◆ **WHAT YOU SHOULD DO**
From the data that follows, copy every line with the string "value".

◆ **INPUT DATA**
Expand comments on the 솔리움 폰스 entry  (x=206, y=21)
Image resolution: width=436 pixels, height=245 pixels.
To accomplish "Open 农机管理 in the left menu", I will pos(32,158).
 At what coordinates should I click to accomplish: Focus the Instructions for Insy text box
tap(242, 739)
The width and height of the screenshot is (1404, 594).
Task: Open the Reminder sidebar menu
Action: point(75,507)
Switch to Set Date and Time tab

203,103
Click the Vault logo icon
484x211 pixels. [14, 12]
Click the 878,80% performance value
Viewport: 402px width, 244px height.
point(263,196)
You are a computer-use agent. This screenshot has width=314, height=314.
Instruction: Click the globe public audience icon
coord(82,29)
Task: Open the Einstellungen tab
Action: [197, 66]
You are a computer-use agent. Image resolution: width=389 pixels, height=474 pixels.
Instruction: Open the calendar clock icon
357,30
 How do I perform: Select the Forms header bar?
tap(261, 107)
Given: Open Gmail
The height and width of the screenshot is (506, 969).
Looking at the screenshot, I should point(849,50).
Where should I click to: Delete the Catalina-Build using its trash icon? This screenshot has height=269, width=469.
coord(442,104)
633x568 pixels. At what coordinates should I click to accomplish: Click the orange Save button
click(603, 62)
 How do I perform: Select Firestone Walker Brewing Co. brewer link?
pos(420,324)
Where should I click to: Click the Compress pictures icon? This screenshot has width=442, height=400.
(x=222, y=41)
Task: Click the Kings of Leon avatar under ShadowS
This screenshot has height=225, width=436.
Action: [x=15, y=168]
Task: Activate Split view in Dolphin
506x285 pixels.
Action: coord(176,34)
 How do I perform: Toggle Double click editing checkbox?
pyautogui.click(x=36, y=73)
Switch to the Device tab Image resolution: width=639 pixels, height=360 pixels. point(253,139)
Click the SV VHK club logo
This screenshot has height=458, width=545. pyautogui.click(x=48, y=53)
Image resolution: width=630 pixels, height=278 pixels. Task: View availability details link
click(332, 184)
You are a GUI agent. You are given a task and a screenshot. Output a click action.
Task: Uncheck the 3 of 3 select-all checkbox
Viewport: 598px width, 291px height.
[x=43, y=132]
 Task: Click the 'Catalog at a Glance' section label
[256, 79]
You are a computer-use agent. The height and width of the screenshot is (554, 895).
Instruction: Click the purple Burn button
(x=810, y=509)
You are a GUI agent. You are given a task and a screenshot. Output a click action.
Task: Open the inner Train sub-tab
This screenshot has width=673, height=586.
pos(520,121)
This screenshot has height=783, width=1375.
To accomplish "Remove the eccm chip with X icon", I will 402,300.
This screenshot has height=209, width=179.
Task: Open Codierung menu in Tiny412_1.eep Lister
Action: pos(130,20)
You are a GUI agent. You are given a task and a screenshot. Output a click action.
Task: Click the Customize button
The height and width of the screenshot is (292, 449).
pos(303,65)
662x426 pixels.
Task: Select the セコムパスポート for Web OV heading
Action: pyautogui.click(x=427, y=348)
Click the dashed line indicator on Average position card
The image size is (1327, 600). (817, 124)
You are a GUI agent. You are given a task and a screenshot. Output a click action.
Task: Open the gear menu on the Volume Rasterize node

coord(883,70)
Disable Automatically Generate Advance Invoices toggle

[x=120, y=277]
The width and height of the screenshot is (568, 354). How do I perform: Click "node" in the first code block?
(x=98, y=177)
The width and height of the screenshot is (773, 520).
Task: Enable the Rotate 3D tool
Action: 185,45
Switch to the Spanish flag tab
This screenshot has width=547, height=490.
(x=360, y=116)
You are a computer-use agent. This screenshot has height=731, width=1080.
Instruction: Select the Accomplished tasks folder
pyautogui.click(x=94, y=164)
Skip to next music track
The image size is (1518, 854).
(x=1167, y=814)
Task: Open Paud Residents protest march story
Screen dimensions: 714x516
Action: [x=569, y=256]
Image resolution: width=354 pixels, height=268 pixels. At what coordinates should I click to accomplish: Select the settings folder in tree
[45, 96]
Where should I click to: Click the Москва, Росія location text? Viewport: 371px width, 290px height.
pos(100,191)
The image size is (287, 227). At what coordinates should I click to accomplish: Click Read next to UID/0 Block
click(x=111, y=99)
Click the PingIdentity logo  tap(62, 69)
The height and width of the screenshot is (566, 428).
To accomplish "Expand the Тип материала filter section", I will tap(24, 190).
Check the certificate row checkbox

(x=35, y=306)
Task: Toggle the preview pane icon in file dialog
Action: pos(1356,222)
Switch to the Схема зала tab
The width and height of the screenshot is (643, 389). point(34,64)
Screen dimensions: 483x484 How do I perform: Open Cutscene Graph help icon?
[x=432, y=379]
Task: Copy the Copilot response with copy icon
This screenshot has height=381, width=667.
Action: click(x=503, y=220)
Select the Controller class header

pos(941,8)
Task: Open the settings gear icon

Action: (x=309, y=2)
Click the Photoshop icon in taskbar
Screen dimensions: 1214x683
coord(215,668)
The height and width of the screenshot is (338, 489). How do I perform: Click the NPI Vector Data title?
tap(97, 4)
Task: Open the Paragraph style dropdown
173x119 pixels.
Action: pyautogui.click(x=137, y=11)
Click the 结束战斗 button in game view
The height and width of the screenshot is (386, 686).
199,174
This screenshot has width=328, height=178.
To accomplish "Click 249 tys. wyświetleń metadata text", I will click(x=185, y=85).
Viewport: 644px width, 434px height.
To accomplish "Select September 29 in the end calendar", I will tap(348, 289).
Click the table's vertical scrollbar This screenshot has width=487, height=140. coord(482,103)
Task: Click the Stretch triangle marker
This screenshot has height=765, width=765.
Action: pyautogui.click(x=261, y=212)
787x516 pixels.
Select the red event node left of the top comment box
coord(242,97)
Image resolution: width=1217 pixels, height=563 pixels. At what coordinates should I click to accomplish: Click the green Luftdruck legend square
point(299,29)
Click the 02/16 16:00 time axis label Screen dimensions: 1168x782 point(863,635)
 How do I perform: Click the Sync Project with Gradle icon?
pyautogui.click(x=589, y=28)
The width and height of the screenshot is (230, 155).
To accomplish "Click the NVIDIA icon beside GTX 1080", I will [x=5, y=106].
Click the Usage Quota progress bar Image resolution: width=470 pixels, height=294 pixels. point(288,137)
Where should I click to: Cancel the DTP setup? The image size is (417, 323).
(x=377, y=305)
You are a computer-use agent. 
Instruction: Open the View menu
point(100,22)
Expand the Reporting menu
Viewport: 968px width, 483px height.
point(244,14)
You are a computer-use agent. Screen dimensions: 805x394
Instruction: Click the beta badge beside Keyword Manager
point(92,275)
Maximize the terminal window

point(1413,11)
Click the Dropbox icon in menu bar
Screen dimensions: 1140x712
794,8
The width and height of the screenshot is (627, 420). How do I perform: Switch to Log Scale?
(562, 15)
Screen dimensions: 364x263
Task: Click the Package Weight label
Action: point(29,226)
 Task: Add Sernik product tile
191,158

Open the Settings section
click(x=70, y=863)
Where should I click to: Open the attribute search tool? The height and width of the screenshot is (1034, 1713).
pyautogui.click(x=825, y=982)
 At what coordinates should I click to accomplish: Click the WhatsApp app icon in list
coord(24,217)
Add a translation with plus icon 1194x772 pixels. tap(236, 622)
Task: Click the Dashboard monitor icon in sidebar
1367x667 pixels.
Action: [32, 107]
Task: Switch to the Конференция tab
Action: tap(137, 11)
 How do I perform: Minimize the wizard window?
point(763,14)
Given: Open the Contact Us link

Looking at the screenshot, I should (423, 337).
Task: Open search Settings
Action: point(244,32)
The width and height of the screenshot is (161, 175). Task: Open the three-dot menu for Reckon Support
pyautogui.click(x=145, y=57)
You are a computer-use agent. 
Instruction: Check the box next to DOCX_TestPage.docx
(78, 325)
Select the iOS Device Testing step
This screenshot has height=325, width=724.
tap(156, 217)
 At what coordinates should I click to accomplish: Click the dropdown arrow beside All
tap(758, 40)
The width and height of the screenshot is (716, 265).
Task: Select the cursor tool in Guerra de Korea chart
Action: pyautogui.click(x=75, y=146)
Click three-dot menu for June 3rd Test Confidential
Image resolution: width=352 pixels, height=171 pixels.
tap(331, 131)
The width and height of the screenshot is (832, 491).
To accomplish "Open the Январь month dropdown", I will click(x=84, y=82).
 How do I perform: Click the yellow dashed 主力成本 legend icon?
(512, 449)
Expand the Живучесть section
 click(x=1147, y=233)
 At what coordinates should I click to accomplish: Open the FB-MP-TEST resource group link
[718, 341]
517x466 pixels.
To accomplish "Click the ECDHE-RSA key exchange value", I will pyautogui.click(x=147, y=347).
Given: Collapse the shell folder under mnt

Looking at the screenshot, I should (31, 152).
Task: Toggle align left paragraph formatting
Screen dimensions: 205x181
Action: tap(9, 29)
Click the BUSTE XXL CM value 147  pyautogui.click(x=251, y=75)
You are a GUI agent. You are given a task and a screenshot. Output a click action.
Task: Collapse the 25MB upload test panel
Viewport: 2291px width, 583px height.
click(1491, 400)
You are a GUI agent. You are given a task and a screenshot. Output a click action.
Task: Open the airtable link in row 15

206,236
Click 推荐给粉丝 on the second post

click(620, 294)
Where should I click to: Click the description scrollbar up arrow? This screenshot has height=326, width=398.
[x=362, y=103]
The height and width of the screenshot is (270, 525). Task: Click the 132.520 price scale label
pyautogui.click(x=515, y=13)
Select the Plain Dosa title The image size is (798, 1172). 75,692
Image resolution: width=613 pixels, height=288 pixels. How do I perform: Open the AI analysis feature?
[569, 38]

◆ **ANSWER BELOW**
Click the 878,80% performance value
To accomplish "Click the ECDHE-RSA key exchange value", I will pyautogui.click(x=147, y=347).
Click the BUSTE XXL CM value 147  pyautogui.click(x=251, y=75)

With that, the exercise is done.